Un autre fait réel imbriqué dans le roman est la tragédie survenue en 1896 à l’Opéra Garnier, quand un contrepoids du grand lustre se détacha, tuant une concierge durant une représentation. Leroux enchevêtre cet incident avec le point culminant du récit où Erik se venge en causant la chute du lustre avant d’enlever Christine dans le tumulte qui s’en suit. Les faits historiques sont rappelés dans la scène : « Mon dessein n’est point de faire revivre ici une heure historique. Les curieux n’ont qu’à ouvrir les journaux de l’époque. Il y eut de nombreux blessés et une morte. »
Les Urnes de l’Opéra
Dans son avant-propos, où la figure du narrateur détective se mêle à celle de l’auteur, Leroux explique que le corps du Fantôme aurait été trouvé durant l’enterrement des enregistrements phonographiques de l’Opéra. Or, si l’histoire ne dit pas si un corps a réellement été trouvé, l’enfouissement des enregistrements a bien eu lieu. En 1907, la Compagnie française du Gramophone a scellé vingt-quatre enregistrements dans deux jarres avant de les ensevelir dans la crypte de l’opéra pour les cent prochaines années. Les enregistrements ont été récupérés en 2007, numérisés par EMI et distribués sous le titre Les Urnes de l’Opéra.

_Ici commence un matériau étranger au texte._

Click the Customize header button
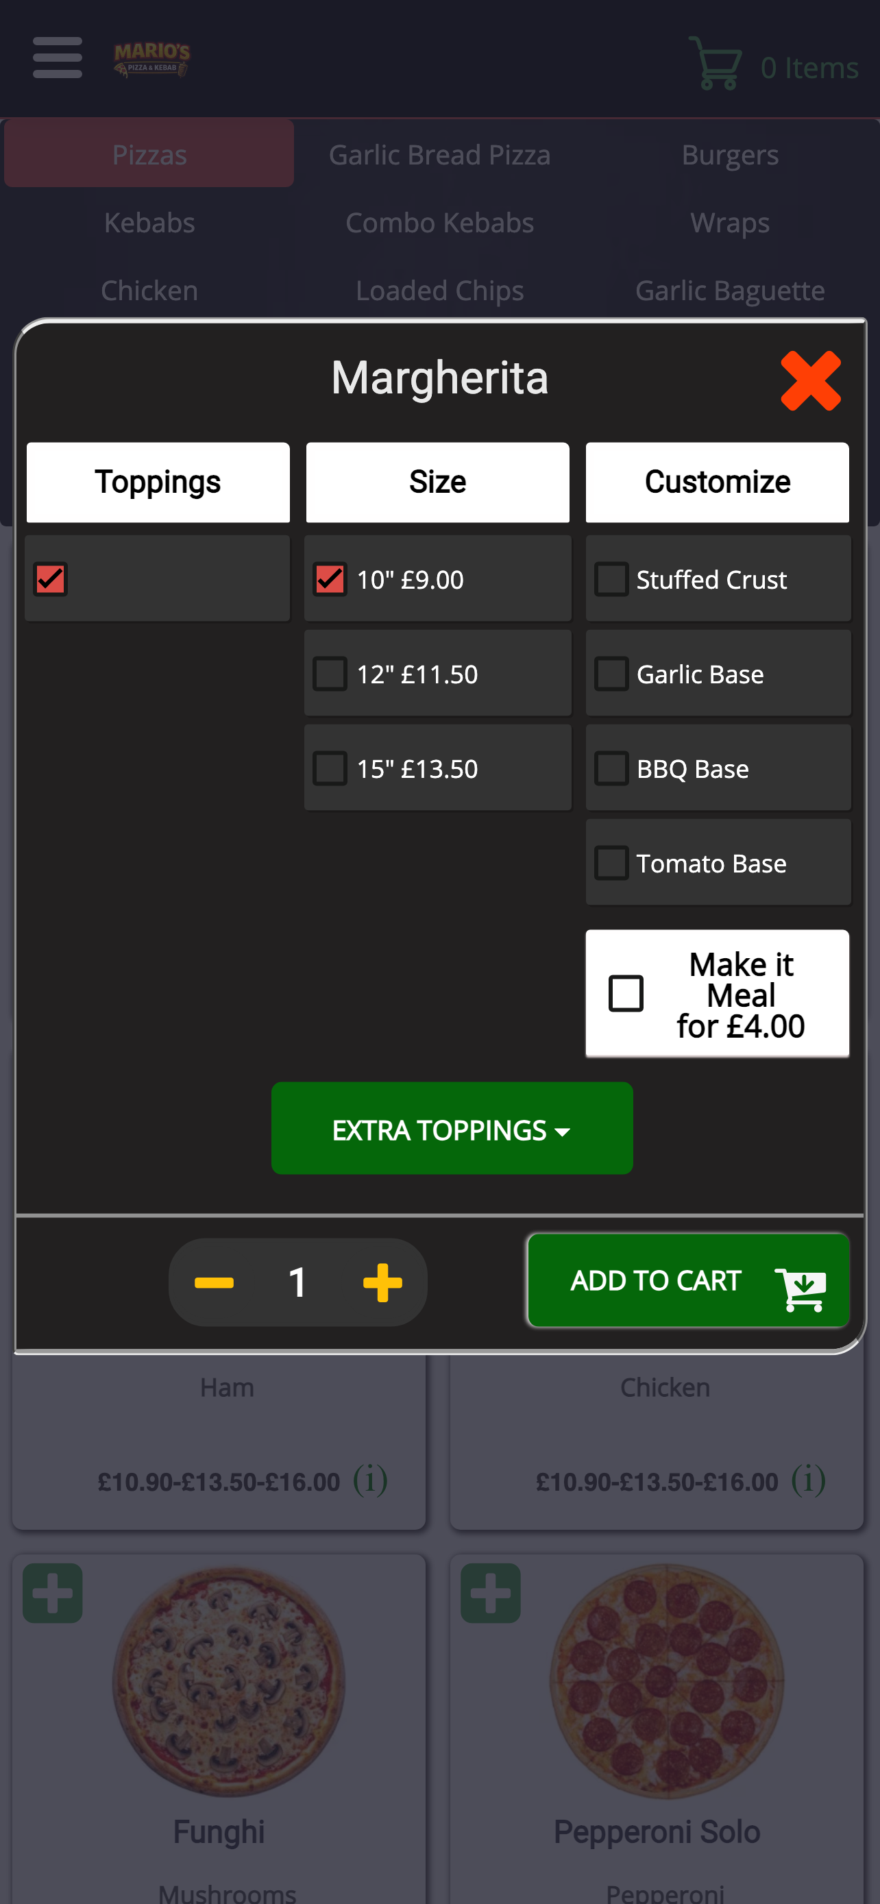The image size is (880, 1904). [x=717, y=482]
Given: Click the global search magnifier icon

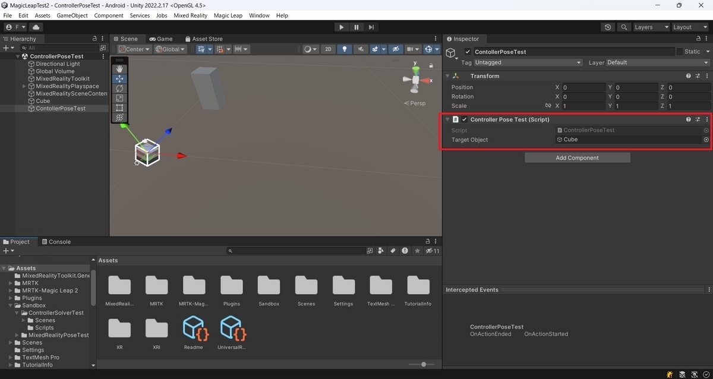Looking at the screenshot, I should (x=623, y=27).
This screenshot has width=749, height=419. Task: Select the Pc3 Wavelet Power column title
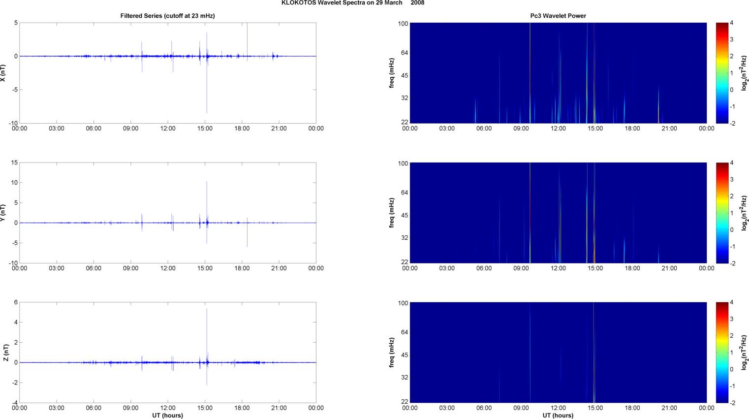[558, 16]
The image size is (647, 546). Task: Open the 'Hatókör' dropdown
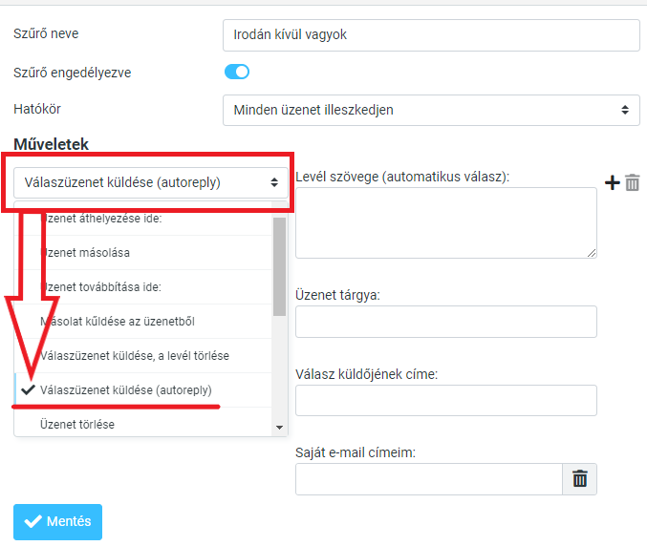[x=430, y=110]
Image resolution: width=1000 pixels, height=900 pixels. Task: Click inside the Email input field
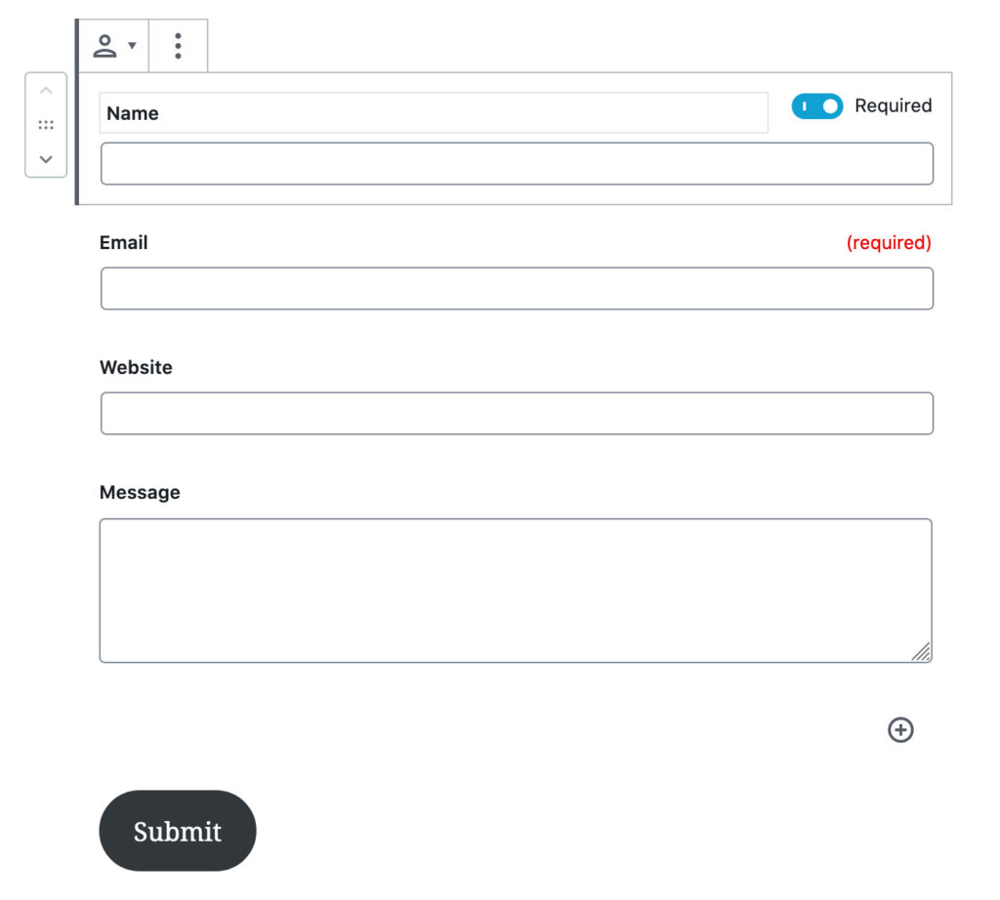516,288
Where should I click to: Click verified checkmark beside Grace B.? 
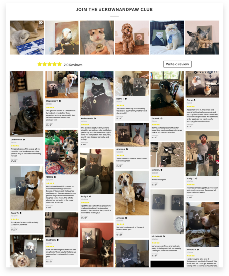tap(161, 118)
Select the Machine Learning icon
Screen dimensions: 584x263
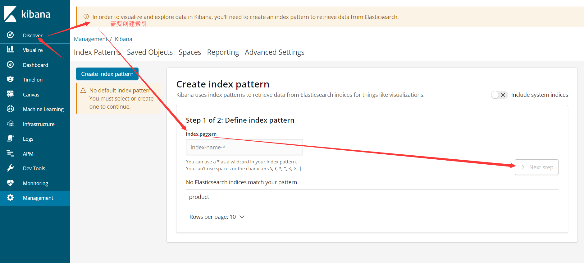(10, 109)
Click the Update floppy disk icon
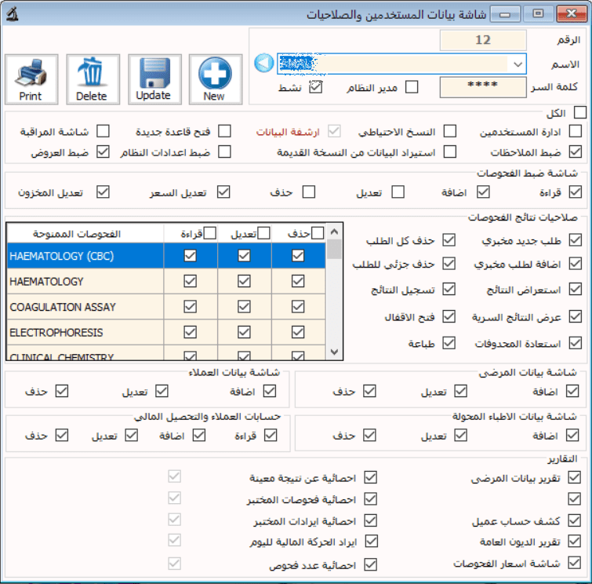592x584 pixels. (x=154, y=79)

Christina Nilsson (1843-1921), une soprano suédoise prisée à l’époque, n’a, contrairement à d’autres divas de l’opéra, jamais eu d’enregistrement phonographique de sa voix. D’ori-gine modeste et admirée pour son charme nordique, elle était entre autres reconnue pour son interprétation brillante de Marguerite dans le Faust de Gounod. C’est elle qui aurait inspiré à Leroux le personnage de Christine Daaé.
La malédiction
Plusieurs se plaisent encore à entretenir le mystère, certains allant même jusqu’à fomenter l’idée d’une malédiction. L’incendie du Théâtre Mogador peu avant la première à Paris du Fantôme de l’Opéra en 2016 a donné du souffle aux superstitions. Interviewé par le Telegraph, le curateur du Palais Garnier, Pierre Vidal, qui est aussi familier avec le mythe du repaire lacustre qu’avec la froide réalité technique de la citerne, confie que même si personne n’a vu de fantôme à l’Opéra Garnier, c’est encore le Fantôme qu’on accuse (à la blague) lorsqu’une chose inexplicable se produit1.
1 Everett, Lucinda (2010-02-17). “Where the Phantom was born: the Palais Garnier”. Daily Telegraph. ISSN 0307-1235. Récupéré le 27-04-2018.